Selesai urusan di Mongol, pada 1262 Hulagu Khan bertolak ke Suriah. Dia sudah mengetahui kabar kekalahan pasukan Kitbuqa dalam Perang Ain Jalut. Belum sempat berhadapan dengan Sultan Qutuz di Yerusalem, Hulagu Khan dihadang balatentara Berke Khan, pamannya sendiri yang telah memeluk Islam. Penguasa Horde Emas itu ingin membalas kekalahan kaum Muslim yang sangat mengenaskan di Baghdad dan Damaskus. Berke Khan menempatkan jenderalnya, Nogai Khan, seorang Muslim, untuk menghalau pasukan Hulagu Khan sampai ke utara.
Legasi Hulagu Khan
Memasuki tahun 1263, Hulagu Khan terdesak di Kaukasus. Dia berupaya melanjutkan aliansi dengan raja-raja Kristen di Eropa Timur tetapi gagal. Sebab, mereka telah menjalin kerja sama dengan Kesultanan Mamluk untuk bisa melemahkan dominasi Roma (Kristen Barat). Akhirnya, pada 1265 Hulagu Khan meninggal dunia. Beberapa bulan kemudian, Berke Khan menyusul.

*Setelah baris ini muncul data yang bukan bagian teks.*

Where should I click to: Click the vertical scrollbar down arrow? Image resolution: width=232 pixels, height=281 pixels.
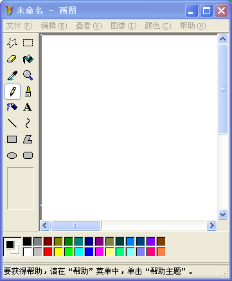(223, 214)
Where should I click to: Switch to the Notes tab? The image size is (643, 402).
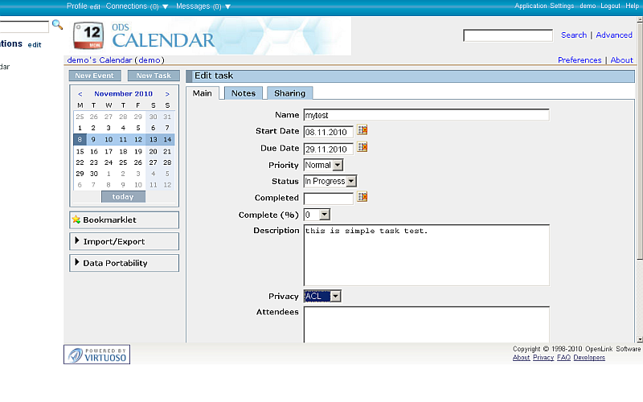click(x=243, y=93)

Sebelum mangkat, Hulagu Khan telah memantapkan kekuasaannya sebagai horde Ilkhanat. Tiga puluh tahun pasca-kematiannya, salah seorang keturunannya, Mahmud Ghazan, memeluk Islam. Basis kekuasaan pun bergeser ke Iran. Dalam pada itu, tarekat Safawiyyah mulai berpengaruh luas di wilayah ini pada 1335. Pendirinya merupakan seorang tokoh Kurdi, Syekh Shofiyuddin al-Ardabily. Meskipun di masa hidupnya al-Ardabily bertradisi Sunni, generasi anak cucunya lebih dekat dengan doktrin Syiah. Sejak abad ke-16, Iran memunculkan Dinasti Safavid dengan raja pertamanya, Shah Ismail I, yang masih keturunan al-Ardabily. Hingga abad ke-18, wangsa ini turut mendominasi identitas Iran modern.